Albany Medical College, Albany, NY, USA.

Objectives: As care of vascular emergencies becomes more regionalized, the cost of providing emergent care to patients with ruptured aneurysms rests largely on tertiary medical centers. These lifesaving procedures may place excessive fiscal strain on an already overtaxed system. The objective of this study is to define and quantify the cost of repairing ruptured aneurysms and compare treatment modalities.

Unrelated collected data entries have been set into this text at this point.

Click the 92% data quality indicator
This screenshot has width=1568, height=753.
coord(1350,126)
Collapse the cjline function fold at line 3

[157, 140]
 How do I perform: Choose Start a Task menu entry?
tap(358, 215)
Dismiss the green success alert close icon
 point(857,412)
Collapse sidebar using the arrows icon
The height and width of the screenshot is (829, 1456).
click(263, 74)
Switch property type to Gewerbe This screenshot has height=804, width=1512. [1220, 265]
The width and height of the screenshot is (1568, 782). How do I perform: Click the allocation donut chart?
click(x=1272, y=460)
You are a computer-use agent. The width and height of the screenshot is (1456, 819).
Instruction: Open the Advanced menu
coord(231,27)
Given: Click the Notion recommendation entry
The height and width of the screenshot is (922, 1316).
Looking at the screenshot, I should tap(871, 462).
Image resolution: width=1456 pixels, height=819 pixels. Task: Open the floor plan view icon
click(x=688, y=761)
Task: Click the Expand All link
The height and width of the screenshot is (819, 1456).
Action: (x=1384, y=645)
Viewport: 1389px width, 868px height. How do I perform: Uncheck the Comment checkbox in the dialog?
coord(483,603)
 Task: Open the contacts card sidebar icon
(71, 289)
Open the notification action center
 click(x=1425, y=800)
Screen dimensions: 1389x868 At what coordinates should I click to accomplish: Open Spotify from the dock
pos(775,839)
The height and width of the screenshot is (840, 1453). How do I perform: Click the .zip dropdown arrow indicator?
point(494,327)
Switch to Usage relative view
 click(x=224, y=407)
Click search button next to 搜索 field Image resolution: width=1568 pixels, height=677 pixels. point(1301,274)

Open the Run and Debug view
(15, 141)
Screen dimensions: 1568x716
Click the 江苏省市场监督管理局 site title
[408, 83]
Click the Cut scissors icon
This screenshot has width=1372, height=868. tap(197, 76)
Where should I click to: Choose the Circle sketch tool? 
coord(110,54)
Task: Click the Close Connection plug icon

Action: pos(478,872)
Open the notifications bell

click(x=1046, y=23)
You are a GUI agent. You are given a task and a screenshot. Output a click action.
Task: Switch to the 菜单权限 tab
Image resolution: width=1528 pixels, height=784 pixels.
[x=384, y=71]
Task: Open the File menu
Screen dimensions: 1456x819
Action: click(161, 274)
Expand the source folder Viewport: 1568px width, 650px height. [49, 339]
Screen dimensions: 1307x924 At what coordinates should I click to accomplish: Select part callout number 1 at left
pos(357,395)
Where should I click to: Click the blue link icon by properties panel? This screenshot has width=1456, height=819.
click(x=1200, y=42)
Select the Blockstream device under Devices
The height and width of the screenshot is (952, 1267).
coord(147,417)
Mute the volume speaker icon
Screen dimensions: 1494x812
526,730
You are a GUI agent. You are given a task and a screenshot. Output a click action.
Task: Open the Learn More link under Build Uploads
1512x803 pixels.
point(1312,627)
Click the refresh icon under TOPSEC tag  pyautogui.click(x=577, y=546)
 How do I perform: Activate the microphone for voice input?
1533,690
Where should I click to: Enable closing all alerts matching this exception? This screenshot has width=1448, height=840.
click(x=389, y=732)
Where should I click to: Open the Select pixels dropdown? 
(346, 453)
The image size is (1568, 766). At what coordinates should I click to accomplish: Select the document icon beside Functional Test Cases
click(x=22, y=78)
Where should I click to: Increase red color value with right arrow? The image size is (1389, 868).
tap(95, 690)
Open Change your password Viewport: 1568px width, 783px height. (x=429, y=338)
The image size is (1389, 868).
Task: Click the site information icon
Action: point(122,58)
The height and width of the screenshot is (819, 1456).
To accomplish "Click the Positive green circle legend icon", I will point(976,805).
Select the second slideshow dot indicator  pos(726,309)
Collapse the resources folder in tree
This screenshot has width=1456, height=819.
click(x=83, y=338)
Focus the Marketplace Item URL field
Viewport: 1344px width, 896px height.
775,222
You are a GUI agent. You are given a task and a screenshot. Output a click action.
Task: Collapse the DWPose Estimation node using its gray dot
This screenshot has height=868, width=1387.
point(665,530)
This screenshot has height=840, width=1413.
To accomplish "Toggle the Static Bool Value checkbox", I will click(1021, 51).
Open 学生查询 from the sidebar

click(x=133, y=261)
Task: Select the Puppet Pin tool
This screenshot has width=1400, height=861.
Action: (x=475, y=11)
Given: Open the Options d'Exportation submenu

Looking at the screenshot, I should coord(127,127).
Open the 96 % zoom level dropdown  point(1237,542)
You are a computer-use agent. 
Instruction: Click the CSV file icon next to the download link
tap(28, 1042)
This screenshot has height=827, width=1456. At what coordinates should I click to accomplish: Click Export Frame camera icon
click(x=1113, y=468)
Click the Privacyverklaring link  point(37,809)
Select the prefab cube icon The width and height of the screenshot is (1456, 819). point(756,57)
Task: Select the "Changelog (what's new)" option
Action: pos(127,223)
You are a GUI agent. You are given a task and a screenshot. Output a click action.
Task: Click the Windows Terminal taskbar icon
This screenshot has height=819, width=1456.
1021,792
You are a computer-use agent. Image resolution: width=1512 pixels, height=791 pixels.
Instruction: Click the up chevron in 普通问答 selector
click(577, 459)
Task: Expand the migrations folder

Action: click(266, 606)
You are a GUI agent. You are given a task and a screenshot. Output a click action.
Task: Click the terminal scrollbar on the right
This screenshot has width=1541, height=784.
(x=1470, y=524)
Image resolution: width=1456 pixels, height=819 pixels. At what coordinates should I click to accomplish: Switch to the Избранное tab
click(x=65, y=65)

Methods: From 2013-2015, 82 ruptured abdominal and thoracic aortic aneurysms were treated operatively at our 734-bed tertiary referral center. For each case, total hospital payments, overall cost, and hospital margin were calculated. Direct variable costs were itemized and included OR costs, anesthesia, OR supplies/implants, imaging, medications, ED costs, and room and board. Case mix index and length of stay (LOS) were recorded and benchmarked against other large (500+ bed) academic medical centers using risk-adjusted University Health System Consortium (UHC) data.
Results:
The 82 ruptured aortic aneurysms treated over the two year period included 55 abdominal aneurysms (rAAA) and 27 thoracic aneurysms (rTAA). Of the rAAA patients, 41 were treated with EVAR and 12 underwent open repair. The mean overall cost of EVAR was $39,341, with a hospital margin of $1,462 for the admission. The mean overall cost of open repair was $49,280, with a hospital margin of $5,465 for the admission. The highest direct variable costs for EVAR were implants (48%) and room/board (32%); the highest for open was room/board including ICU (45%). Case mix indices were comparable (4.1 for EVAR vs 4.5 for open repair). Mean LOS was 9.2 days in the EVAR group and 16.7 days in the open repair group. There overall LOS for rAAA was similar between our institution and other large academic medical centers (10.9 vs 10.6 days).
Conclusion:
Emergent ruptured aneurysm repair at a tertiary care center is an expensive endeavor with a narrow margin. Despite increased length of stay and higher overall costs, hospital reimbursement was substantially better for open rAAA repair (profit margin 11.1% vs 3.6% for EVAR). Without reform of reimbursement for emergent procedures, repair of ruptured aneurysms may be difficult to sustain in the era of cost containment.